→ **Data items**
━━━━━━━━━━

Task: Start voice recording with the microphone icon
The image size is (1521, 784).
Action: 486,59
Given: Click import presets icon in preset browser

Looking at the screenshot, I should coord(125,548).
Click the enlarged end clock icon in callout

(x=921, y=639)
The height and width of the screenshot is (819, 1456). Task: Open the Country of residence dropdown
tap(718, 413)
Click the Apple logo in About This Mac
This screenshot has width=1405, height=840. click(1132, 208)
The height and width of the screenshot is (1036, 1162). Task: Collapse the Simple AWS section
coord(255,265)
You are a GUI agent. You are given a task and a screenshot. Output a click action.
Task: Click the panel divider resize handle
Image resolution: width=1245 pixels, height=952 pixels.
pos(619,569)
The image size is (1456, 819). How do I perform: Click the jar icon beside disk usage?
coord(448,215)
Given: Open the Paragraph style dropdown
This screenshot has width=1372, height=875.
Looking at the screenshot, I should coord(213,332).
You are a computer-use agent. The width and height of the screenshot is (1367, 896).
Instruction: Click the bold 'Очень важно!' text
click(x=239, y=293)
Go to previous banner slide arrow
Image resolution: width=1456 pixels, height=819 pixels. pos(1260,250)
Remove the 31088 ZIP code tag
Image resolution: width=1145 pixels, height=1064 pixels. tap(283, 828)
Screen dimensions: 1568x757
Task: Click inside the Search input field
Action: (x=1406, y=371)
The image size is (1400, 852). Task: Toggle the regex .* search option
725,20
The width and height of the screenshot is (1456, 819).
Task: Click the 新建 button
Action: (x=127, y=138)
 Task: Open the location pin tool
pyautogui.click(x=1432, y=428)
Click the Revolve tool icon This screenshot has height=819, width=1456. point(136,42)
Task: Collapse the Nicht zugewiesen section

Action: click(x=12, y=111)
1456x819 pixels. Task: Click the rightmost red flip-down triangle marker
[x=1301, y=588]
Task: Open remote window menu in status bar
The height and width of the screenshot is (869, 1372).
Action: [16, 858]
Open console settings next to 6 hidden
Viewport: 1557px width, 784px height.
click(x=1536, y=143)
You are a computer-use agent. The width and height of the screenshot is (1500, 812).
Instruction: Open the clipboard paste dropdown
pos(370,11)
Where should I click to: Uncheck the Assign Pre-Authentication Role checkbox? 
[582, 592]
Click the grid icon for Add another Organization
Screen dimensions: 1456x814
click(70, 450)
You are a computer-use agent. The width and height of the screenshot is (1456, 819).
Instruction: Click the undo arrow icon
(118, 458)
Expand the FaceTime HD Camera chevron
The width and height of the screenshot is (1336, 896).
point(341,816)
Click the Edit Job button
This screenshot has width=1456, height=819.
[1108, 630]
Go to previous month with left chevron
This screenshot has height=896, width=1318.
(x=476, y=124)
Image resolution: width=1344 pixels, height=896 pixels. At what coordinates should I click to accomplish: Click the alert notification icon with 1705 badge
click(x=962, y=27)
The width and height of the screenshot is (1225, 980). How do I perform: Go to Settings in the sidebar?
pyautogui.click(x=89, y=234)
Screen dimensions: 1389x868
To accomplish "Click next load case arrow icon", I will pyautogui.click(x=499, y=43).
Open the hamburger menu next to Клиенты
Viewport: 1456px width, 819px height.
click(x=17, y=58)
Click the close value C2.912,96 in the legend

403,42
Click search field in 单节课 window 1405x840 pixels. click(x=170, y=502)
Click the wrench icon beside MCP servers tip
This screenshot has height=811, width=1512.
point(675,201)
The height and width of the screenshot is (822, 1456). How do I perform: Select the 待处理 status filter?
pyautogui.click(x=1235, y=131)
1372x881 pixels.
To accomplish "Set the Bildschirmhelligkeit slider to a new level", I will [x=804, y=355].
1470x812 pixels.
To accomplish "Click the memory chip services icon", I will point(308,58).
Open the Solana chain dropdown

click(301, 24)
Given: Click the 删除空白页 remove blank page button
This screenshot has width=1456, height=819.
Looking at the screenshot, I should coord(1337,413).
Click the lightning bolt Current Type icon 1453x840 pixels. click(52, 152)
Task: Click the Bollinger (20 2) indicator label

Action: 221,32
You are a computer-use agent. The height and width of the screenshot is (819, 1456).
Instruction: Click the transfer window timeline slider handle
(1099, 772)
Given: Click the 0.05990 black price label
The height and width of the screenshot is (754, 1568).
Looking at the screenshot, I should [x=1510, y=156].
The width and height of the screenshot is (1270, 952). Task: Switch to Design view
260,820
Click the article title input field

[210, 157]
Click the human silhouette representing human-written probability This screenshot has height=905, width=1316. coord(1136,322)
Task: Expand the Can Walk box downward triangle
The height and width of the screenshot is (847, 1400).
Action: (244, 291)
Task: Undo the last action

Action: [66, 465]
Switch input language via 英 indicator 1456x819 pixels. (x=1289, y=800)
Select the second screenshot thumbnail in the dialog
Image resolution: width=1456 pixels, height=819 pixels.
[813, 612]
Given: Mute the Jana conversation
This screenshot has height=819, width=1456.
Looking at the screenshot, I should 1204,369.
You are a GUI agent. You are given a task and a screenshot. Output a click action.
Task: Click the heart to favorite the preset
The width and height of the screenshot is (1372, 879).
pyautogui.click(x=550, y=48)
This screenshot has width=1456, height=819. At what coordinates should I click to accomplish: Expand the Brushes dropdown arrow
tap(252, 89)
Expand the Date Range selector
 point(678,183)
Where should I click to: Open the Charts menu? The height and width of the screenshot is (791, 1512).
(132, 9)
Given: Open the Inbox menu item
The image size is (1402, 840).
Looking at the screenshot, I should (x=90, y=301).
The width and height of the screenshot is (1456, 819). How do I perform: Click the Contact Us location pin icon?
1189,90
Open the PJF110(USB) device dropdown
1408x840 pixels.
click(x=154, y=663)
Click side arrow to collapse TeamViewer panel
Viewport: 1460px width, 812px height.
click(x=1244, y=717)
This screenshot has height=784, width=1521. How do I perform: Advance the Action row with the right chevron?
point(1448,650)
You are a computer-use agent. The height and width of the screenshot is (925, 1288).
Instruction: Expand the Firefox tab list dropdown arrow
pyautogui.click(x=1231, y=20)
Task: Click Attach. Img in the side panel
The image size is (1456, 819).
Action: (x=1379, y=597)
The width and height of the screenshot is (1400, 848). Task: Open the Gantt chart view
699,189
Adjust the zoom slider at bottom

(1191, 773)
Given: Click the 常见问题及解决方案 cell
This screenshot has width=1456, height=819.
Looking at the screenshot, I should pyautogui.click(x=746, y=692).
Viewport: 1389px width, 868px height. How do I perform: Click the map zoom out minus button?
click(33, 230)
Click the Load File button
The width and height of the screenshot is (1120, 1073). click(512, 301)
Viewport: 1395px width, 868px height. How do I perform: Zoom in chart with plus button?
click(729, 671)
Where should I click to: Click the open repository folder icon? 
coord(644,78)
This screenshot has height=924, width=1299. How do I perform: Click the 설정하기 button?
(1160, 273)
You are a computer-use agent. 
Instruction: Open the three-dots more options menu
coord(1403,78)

━━━━━━━━━━

→ **Problem**
An exact restatement of the data is required.

→ **Reply to the task**
Task: Start voice recording with the microphone icon
The image size is (1521, 784).
Action: 486,59
Given: Click import presets icon in preset browser

Looking at the screenshot, I should coord(125,548).
Click the enlarged end clock icon in callout

(x=921, y=639)
The height and width of the screenshot is (819, 1456). Task: Open the Country of residence dropdown
tap(718, 413)
Click the Apple logo in About This Mac
This screenshot has width=1405, height=840. click(1132, 208)
The height and width of the screenshot is (1036, 1162). Task: Collapse the Simple AWS section
coord(255,265)
You are a GUI agent. You are given a task and a screenshot. Output a click action.
Task: Click the panel divider resize handle
Image resolution: width=1245 pixels, height=952 pixels.
pos(619,569)
The image size is (1456, 819). How do I perform: Click the jar icon beside disk usage?
coord(448,215)
Given: Open the Paragraph style dropdown
This screenshot has width=1372, height=875.
Looking at the screenshot, I should coord(213,332).
You are a computer-use agent. The width and height of the screenshot is (1367, 896).
Instruction: Click the bold 'Очень важно!' text
click(x=239, y=293)
Go to previous banner slide arrow
Image resolution: width=1456 pixels, height=819 pixels. pos(1260,250)
Remove the 31088 ZIP code tag
Image resolution: width=1145 pixels, height=1064 pixels. tap(283, 828)
Screen dimensions: 1568x757
Task: Click inside the Search input field
Action: (x=1406, y=371)
The image size is (1400, 852). Task: Toggle the regex .* search option
725,20
The width and height of the screenshot is (1456, 819).
Task: Click the 新建 button
Action: (x=127, y=138)
 Task: Open the location pin tool
pyautogui.click(x=1432, y=428)
Click the Revolve tool icon This screenshot has height=819, width=1456. point(136,42)
Task: Collapse the Nicht zugewiesen section

Action: click(x=12, y=111)
1456x819 pixels. Task: Click the rightmost red flip-down triangle marker
[x=1301, y=588]
Task: Open remote window menu in status bar
The height and width of the screenshot is (869, 1372).
Action: [16, 858]
Open console settings next to 6 hidden
Viewport: 1557px width, 784px height.
click(x=1536, y=143)
You are a computer-use agent. The width and height of the screenshot is (1500, 812).
Instruction: Open the clipboard paste dropdown
pos(370,11)
Where should I click to: Uncheck the Assign Pre-Authentication Role checkbox? 
[582, 592]
Click the grid icon for Add another Organization
Screen dimensions: 1456x814
click(70, 450)
You are a computer-use agent. The width and height of the screenshot is (1456, 819).
Instruction: Click the undo arrow icon
(118, 458)
Expand the FaceTime HD Camera chevron
The width and height of the screenshot is (1336, 896).
point(341,816)
Click the Edit Job button
This screenshot has width=1456, height=819.
[1108, 630]
Go to previous month with left chevron
This screenshot has height=896, width=1318.
(x=476, y=124)
Image resolution: width=1344 pixels, height=896 pixels. At what coordinates should I click to accomplish: Click the alert notification icon with 1705 badge
click(x=962, y=27)
The width and height of the screenshot is (1225, 980). How do I perform: Go to Settings in the sidebar?
pyautogui.click(x=89, y=234)
Screen dimensions: 1389x868
To accomplish "Click next load case arrow icon", I will pyautogui.click(x=499, y=43).
Open the hamburger menu next to Клиенты
Viewport: 1456px width, 819px height.
click(x=17, y=58)
Click the close value C2.912,96 in the legend

403,42
Click search field in 单节课 window 1405x840 pixels. click(x=170, y=502)
Click the wrench icon beside MCP servers tip
This screenshot has height=811, width=1512.
point(675,201)
The height and width of the screenshot is (822, 1456). How do I perform: Select the 待处理 status filter?
pyautogui.click(x=1235, y=131)
1372x881 pixels.
To accomplish "Set the Bildschirmhelligkeit slider to a new level", I will [x=804, y=355].
1470x812 pixels.
To accomplish "Click the memory chip services icon", I will point(308,58).
Open the Solana chain dropdown

click(301, 24)
Given: Click the 删除空白页 remove blank page button
This screenshot has width=1456, height=819.
Looking at the screenshot, I should coord(1337,413).
Click the lightning bolt Current Type icon 1453x840 pixels. click(52, 152)
Task: Click the Bollinger (20 2) indicator label

Action: 221,32
You are a computer-use agent. The height and width of the screenshot is (819, 1456).
Instruction: Click the transfer window timeline slider handle
(1099, 772)
Given: Click the 0.05990 black price label
The height and width of the screenshot is (754, 1568).
Looking at the screenshot, I should [x=1510, y=156].
The width and height of the screenshot is (1270, 952). Task: Switch to Design view
260,820
Click the article title input field

[210, 157]
Click the human silhouette representing human-written probability This screenshot has height=905, width=1316. coord(1136,322)
Task: Expand the Can Walk box downward triangle
The height and width of the screenshot is (847, 1400).
Action: (244, 291)
Task: Undo the last action

Action: [66, 465]
Switch input language via 英 indicator 1456x819 pixels. (x=1289, y=800)
Select the second screenshot thumbnail in the dialog
Image resolution: width=1456 pixels, height=819 pixels.
[813, 612]
Given: Mute the Jana conversation
This screenshot has height=819, width=1456.
Looking at the screenshot, I should 1204,369.
You are a GUI agent. You are given a task and a screenshot. Output a click action.
Task: Click the heart to favorite the preset
The width and height of the screenshot is (1372, 879).
pyautogui.click(x=550, y=48)
This screenshot has width=1456, height=819. At what coordinates should I click to accomplish: Expand the Brushes dropdown arrow
tap(252, 89)
Expand the Date Range selector
 point(678,183)
Where should I click to: Open the Charts menu? The height and width of the screenshot is (791, 1512).
(132, 9)
Given: Open the Inbox menu item
The image size is (1402, 840).
Looking at the screenshot, I should (x=90, y=301).
The width and height of the screenshot is (1456, 819). How do I perform: Click the Contact Us location pin icon?
1189,90
Open the PJF110(USB) device dropdown
1408x840 pixels.
click(x=154, y=663)
Click side arrow to collapse TeamViewer panel
Viewport: 1460px width, 812px height.
click(x=1244, y=717)
This screenshot has height=784, width=1521. How do I perform: Advance the Action row with the right chevron?
point(1448,650)
You are a computer-use agent. The height and width of the screenshot is (925, 1288).
Instruction: Expand the Firefox tab list dropdown arrow
pyautogui.click(x=1231, y=20)
Task: Click Attach. Img in the side panel
The image size is (1456, 819).
Action: (x=1379, y=597)
The width and height of the screenshot is (1400, 848). Task: Open the Gantt chart view
699,189
Adjust the zoom slider at bottom

(1191, 773)
Given: Click the 常见问题及解决方案 cell
This screenshot has width=1456, height=819.
Looking at the screenshot, I should pyautogui.click(x=746, y=692).
Viewport: 1389px width, 868px height. How do I perform: Click the map zoom out minus button?
click(33, 230)
Click the Load File button
The width and height of the screenshot is (1120, 1073). click(512, 301)
Viewport: 1395px width, 868px height. How do I perform: Zoom in chart with plus button?
click(729, 671)
Where should I click to: Click the open repository folder icon? 
coord(644,78)
This screenshot has height=924, width=1299. How do I perform: Click the 설정하기 button?
(1160, 273)
You are a computer-use agent. 
Instruction: Open the three-dots more options menu
coord(1403,78)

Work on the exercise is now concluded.